Morgan Labar est historien d’art. Diplômé en philosophie et docteur en histoire de l’art contemporain, il enseigne au département Histoire et Théorie des Arts à l'Ecole normale supérieure.
La culture à l’arrêt (et ses vertus)
Par Morgan Labar, historien de l'art
"... Ne pas faire comme si de rien n’était, ne pas foncer tête baissée pour à nouveau faire comme avant, des belles et grandes œuvres, mais accepter l’extraordinaire de la situation pour en tirer des conséquences ordinaires".
Morgan Labar, historien de l'art, nous invite dans ce court texte à considérer les vertus d'une culture à l'arrêt.

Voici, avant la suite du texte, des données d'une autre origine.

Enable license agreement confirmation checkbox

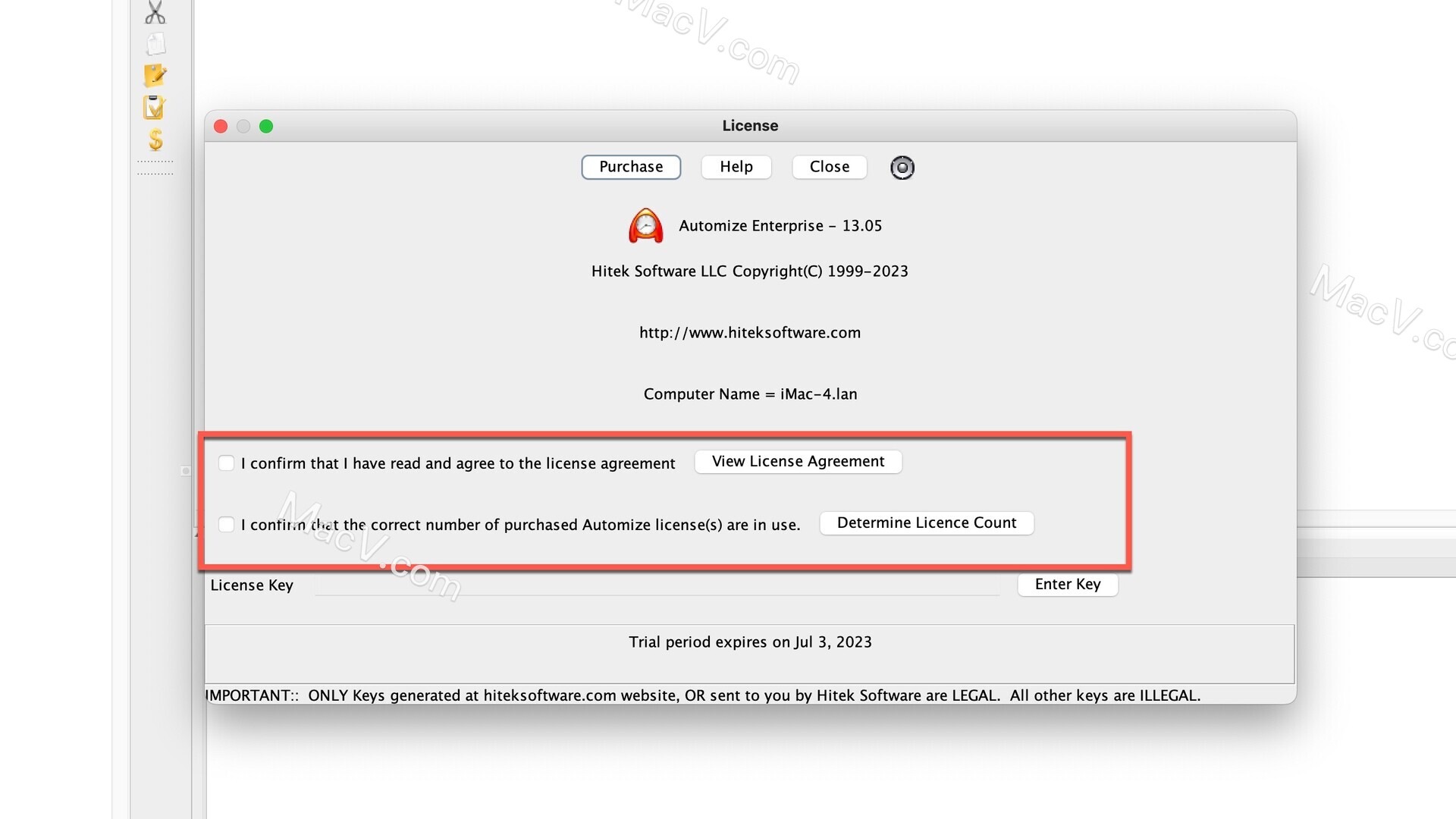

La culture à l’arrêt (et ses vertus)
Par Morgan Labar
Le monde de la culture a été durement frappé par la crise sanitaire, le confinement et les mesures de distanciation physique. Musées fermés, théâtres fermés, cinémas fermés, salles de concert fermées. Les lieux de culte, eux, ont pu rouvrir avant. Si l’art a quelque vertus consolatrices, force est de constater qu’elles n’égalent pas celles du ciel, aux yeux des pouvoirs publics à tout le moins. D’ailleurs, l’art console-t-il jamais ?
Attendons de lui qu’il intensifie notre présence au monde, plutôt que de chercher refuge dans des arrière-mondes. Comptons sur les artistes pour saisir, tout à la fois confusément et avec l’acuité d’une pensée plastique déjouant l’ordre du discours, le fond de l’air (troublé) du temps.
Ce court texte pose que la culture à l’arrêt n’est pas sans vertus. La culture à l’arrêt nous aide à penser l’idéologie productiviste qui façonne désormais les subjectivités contemporaines : on ne surproduit pas seulement des objets, on surproduit de la culture. Tout en relevant l’indécence qu’il y avait, fin mars, à affirmer que la crise sanitaire était une chance, le philosophe, sociologue et ethnographe du monde contemporain Bruno Latour nous invitait à nous saisir de cette crise pour « jouer le coup d’après ».
Choses simples et moyens du bord
Durant le confinement les artistes ont en général peu produit. Dans le monde de l’art parisien, lorsque les galeries ont rouvert leurs portes au mois de mai, on déplorait de ne pas avoir beaucoup de nouvelles œuvres à présenter. Mais au fond, les artistes n’ont-ils (et elles) pas fait ce que nous aurions toutes et tous voulu faire, ce qu’il nous aurait sans doute fallu faire : rien, ou presque.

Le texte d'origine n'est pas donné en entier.